Last Thursday, at the modest offices of the Likud’s Manhigut Yehudit (Jewish Leadership) faction, representatives of several organizations got together to develop common strategies for applying Jewish laws and principles in Israel, including, possibly, future Knesset legislation.
Manhigut Yehudit, established more than 12 years ago by now MK Moshe Feiglin, is pushing a policy of taking Orthodox Jewish political power away from the sectarian, religious parties, to the general, preferably larger Israeli parties.
According to Michael Puah, formerly the director of Feiglin’s movement, and until recently special advisor to Social Affairs Minister Moshe Kahlon, the fact that religious Jews are so influential in Israel and in the new Knesset, presents new challenges in promoting change in Israel through core Torah values.

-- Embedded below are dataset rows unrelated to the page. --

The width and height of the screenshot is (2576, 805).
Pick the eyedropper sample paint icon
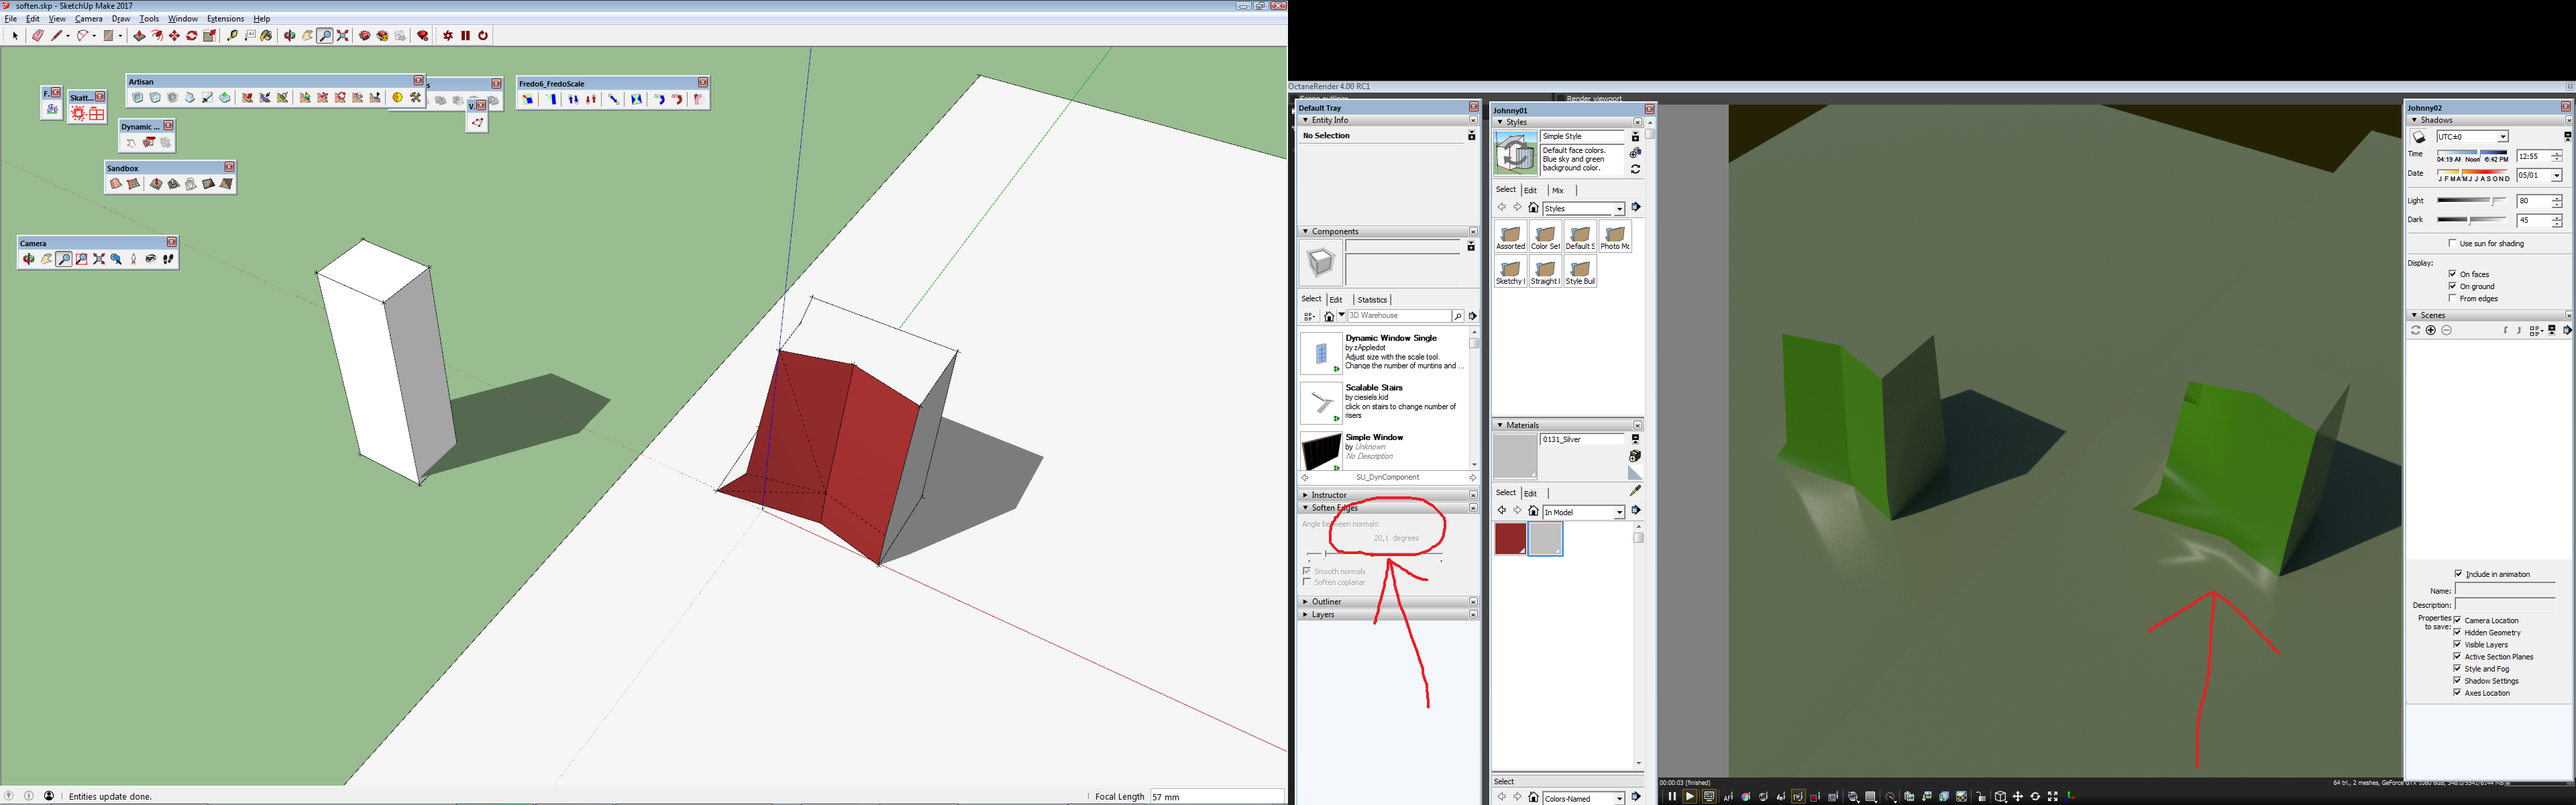pos(1635,491)
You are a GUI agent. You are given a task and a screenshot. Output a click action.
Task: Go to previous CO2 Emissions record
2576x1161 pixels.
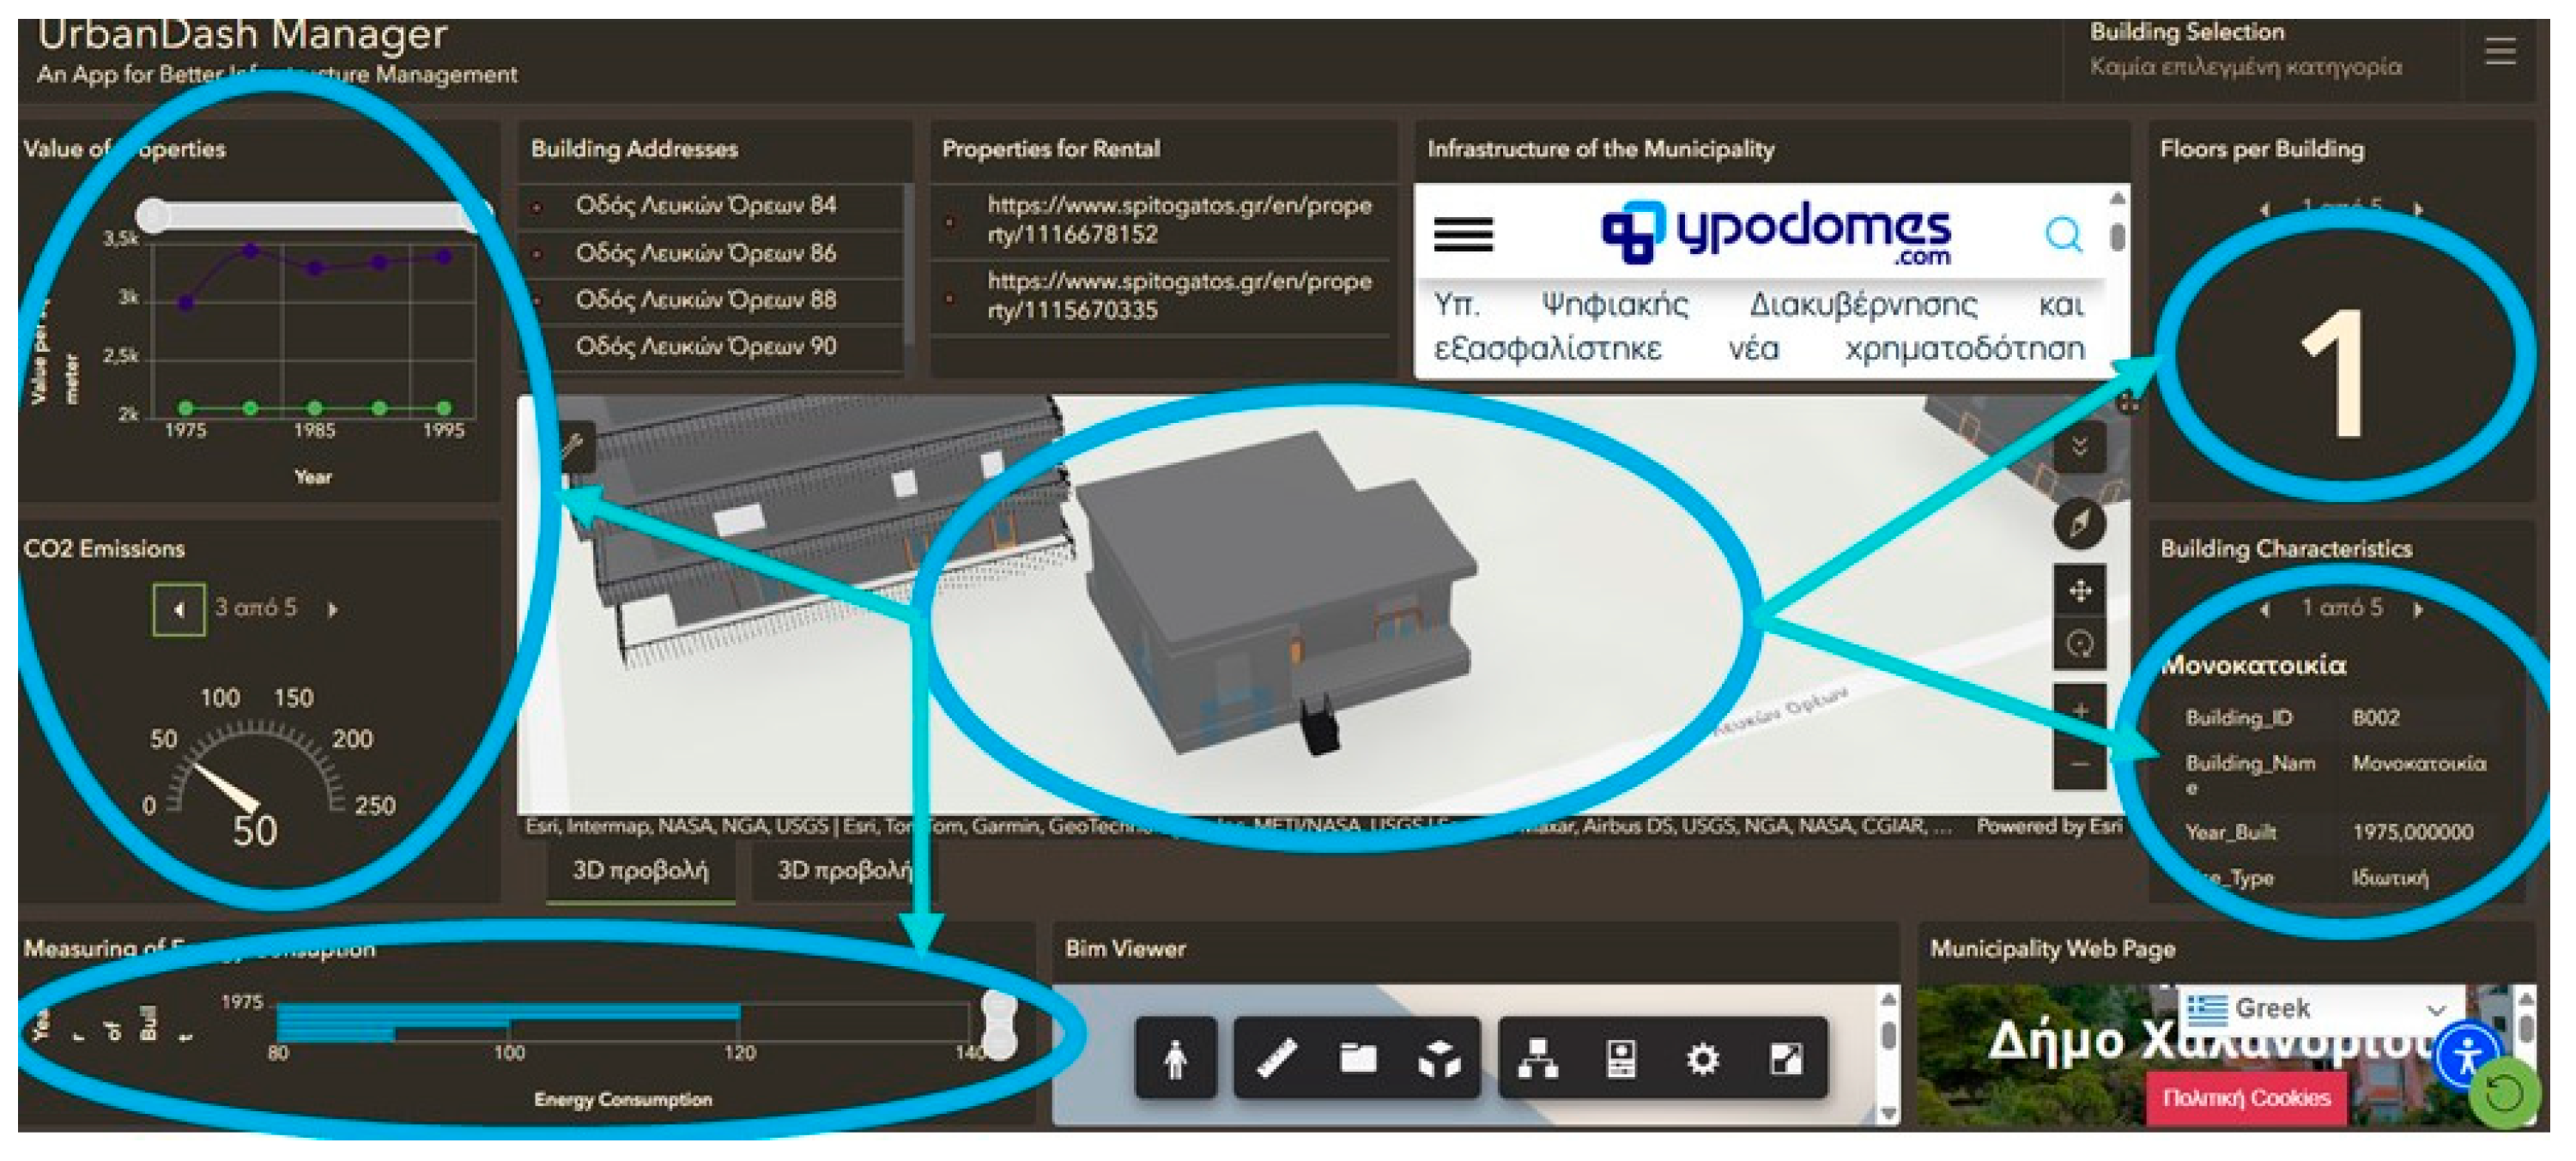click(x=179, y=609)
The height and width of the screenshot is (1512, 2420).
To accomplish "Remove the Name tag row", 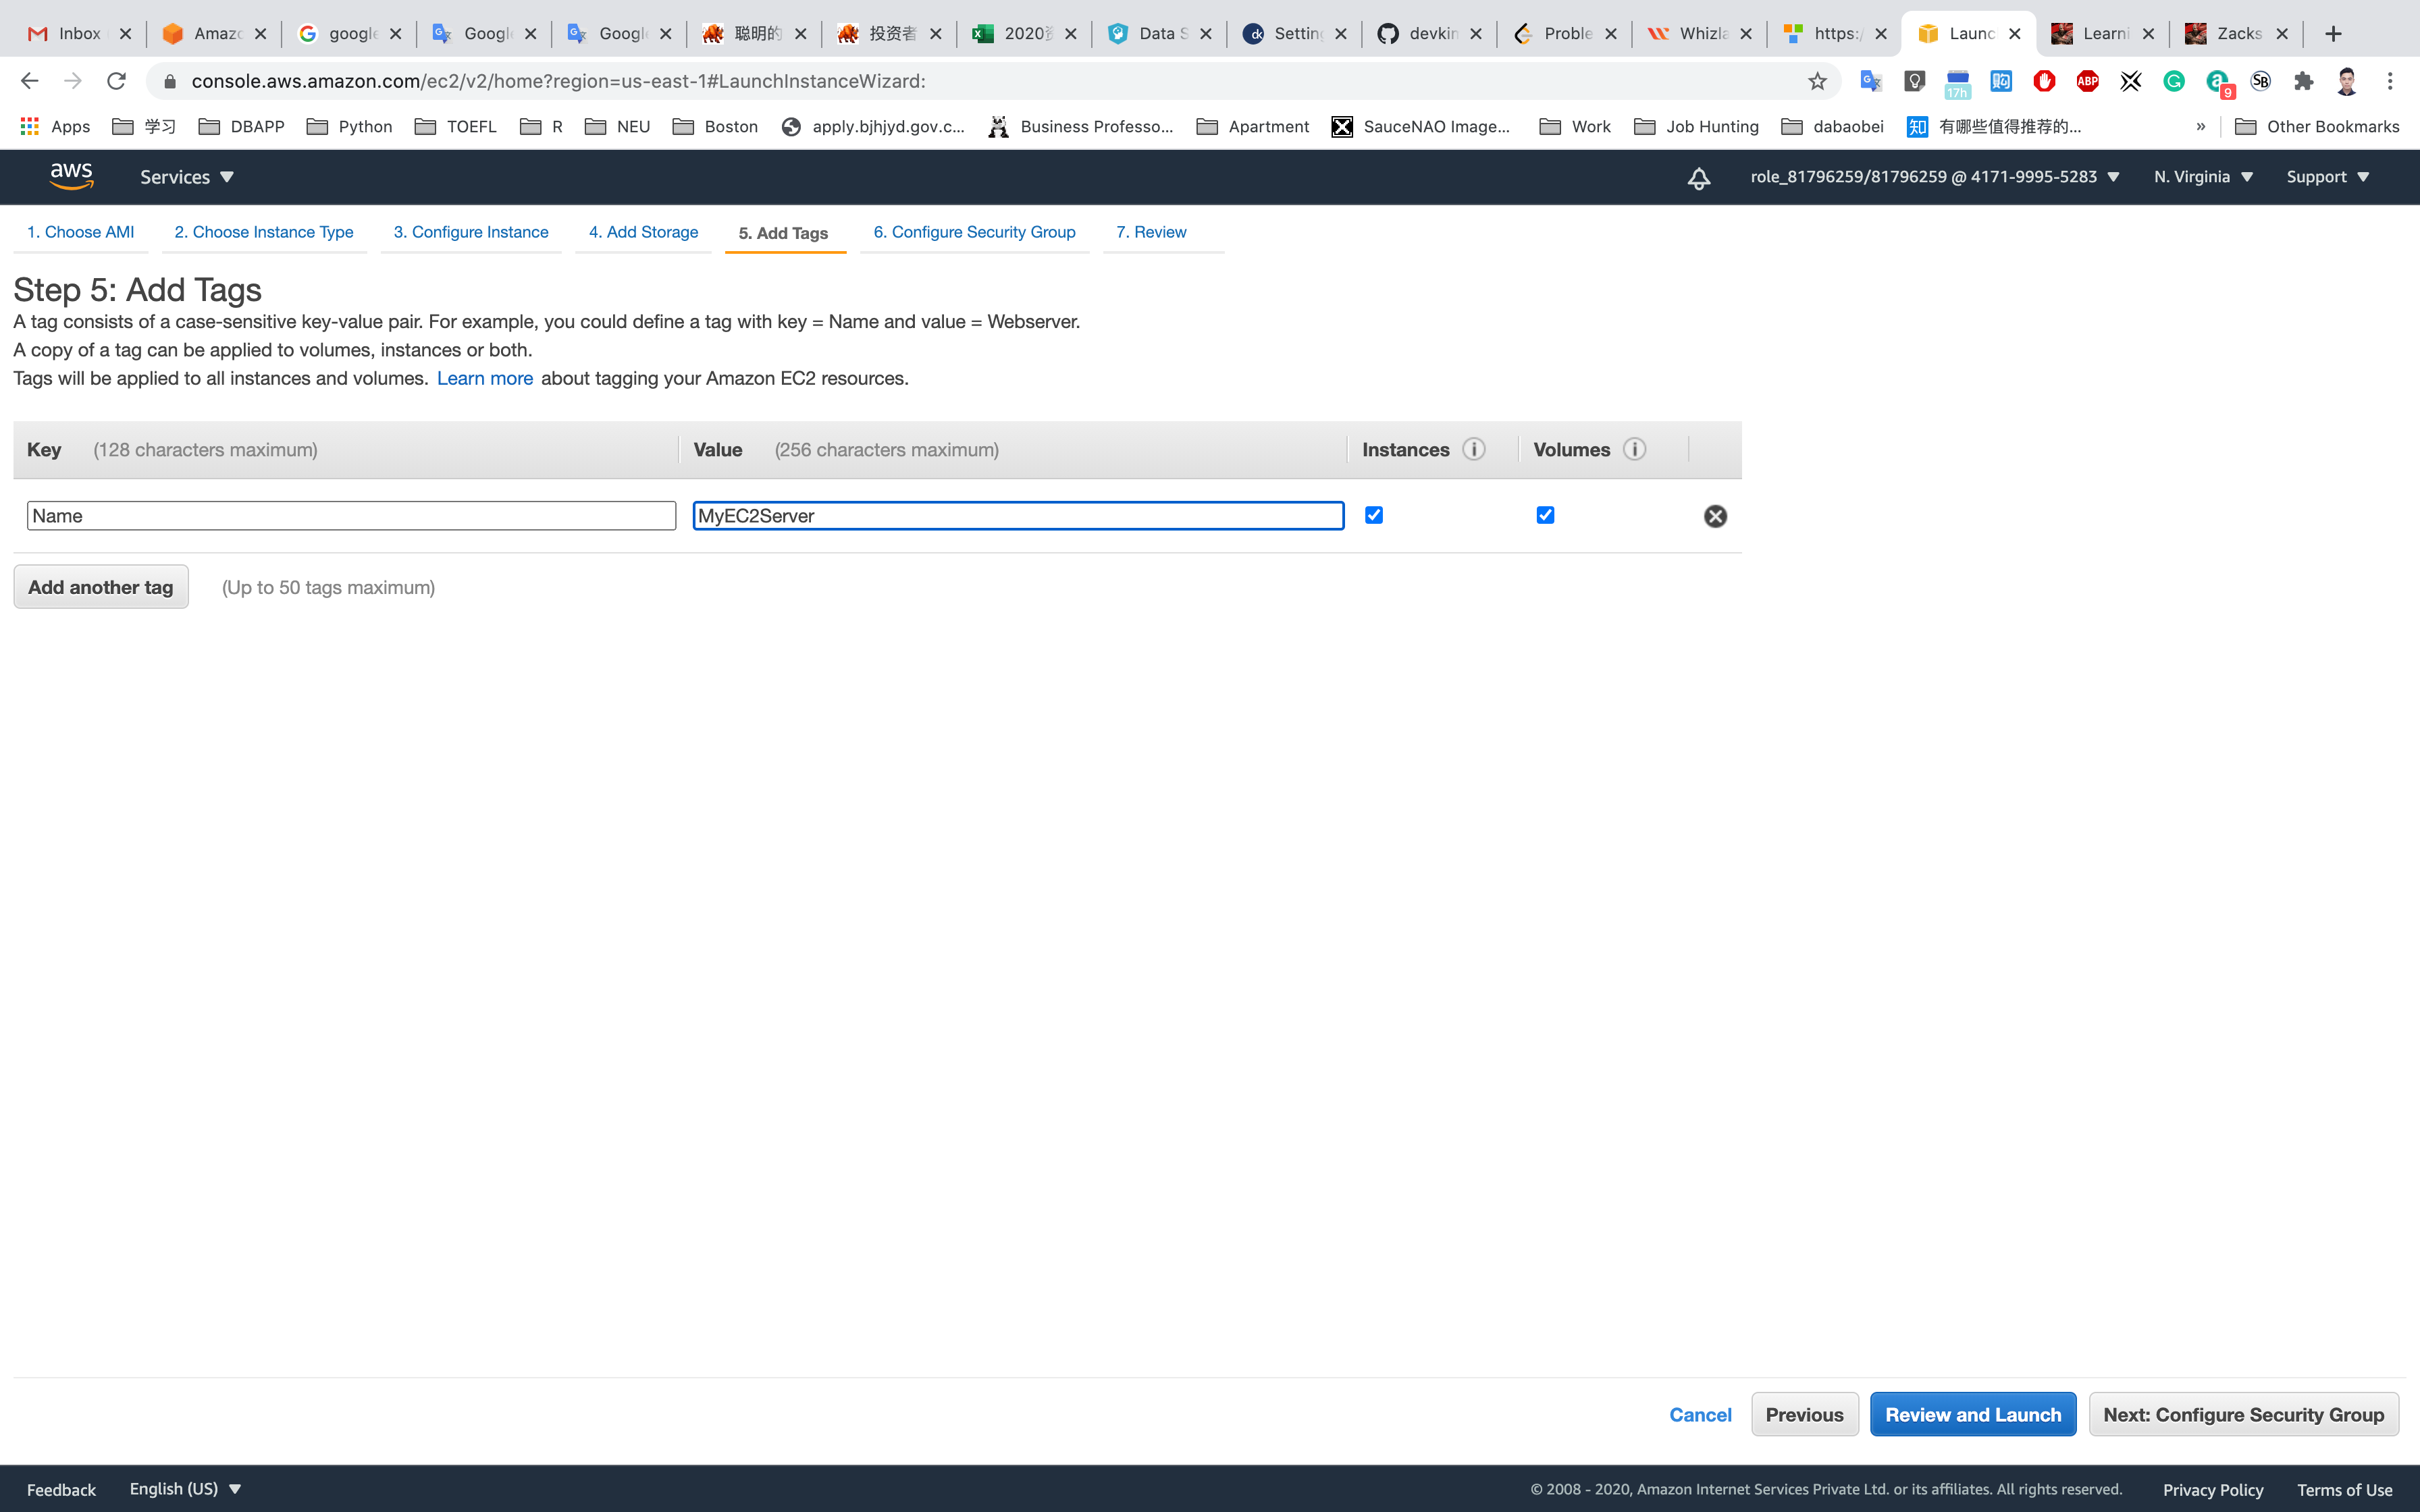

The informal assembly drew a couple dozen representatives of existing NGOs who are already engaged in active promotion of a variety of issues. Anthropologically speaking, the room was about half knitted yarmulkes and a couple settler-sheitels (headscarves), and half Haredim in the black and white uniform. But if you closed your eyes and just listened to what they were saying, it was difficult, often, to tell them apart. In language and in their complete embrace of the idea of the Jewish state, they all shared a deep, well thought out view of the modern miracle of Jewish rule in Eretz Israel.
“Our joint goal is to have the Torah guide our agenda in all areas of life,” said Puah. “The ideal of ‘Tikun olam b’Malkhut Shadai’ (setting up the world in light of God’s kingdom) requires us to create and innovate from within the Torah, which is the task that each organization participating in this conference has taken on, in each particular field of involvement.”
Rabbi Yehuda Amichai, head of the Torah and Eretz Institute, gave a comprehensive overview of the efforts being made to promote proper Shmita year observance in Israel, during which the land will truly lay fallow.
Rabbi Amichai noted that the Knesset Shmita Committee was supposed to begin its preparations for the year 5775 (2015), the next sabbatical year in which Jewish farmers may not work their land. Except that the current political reality does not allow for assembling it and for allocating a budget for its activities—seeing as the freshly elected 19th Knesset is still in the process of getting its act together, and coalition talks are yet to reach their results.
Amichai complained that these conditions cause uncertainty and a lack of preparedness on the part of farmers about the concrete aspects of observing the Shmita, most crucially creating a fund to support them through the sabbatical year.
“It is urgent that we start applying political pressure to set up the Shmita committee and to allocate the needed resources for its operation,” said Amichai.
Rabbi Amichai also stressed a more common problem—since it applies once a week, every week—Shabbat observance in Israel. “The economic and business reality force people to work on Shabbat, which is a form of slavery. These people are just slaves, they have no choice. We express first and foremost a social message: we can change it.”
“Regarding Shmita legislation for the year 5775, our top agenta issue is supporting a bill proposed by MK Uri Ariel, which aims to regulate through legislation the tax deductible savings by farmers in the six years between Shmitot. These savings will allow farmers to survive through the seventh year without government support.”
A group called Jewish Banking, represented by Rabbi Eliyahu Soloveitchik and writer Ehud Tokatly, introduced the project of creating the legislative conditions that would permit the foundation of a kosher bank, which would provide most banking services without transgressing the severe prohibitions against usury, and without resorting to the so-called Heter Iska, which was created in the diaspora, in times of duress.
Tokatly told the conference that in the West there are several credit union and Islamic banks which have survived the economic crisis while many commercial banks crashed a few years ago.
“They learned from us how to live without charging interest, and now we have to learn back from them what we originally taught them,” lamented Tokatly.
The Jewish Banking group has also built banking models that facilitate kosher financial liquidity in a global economy.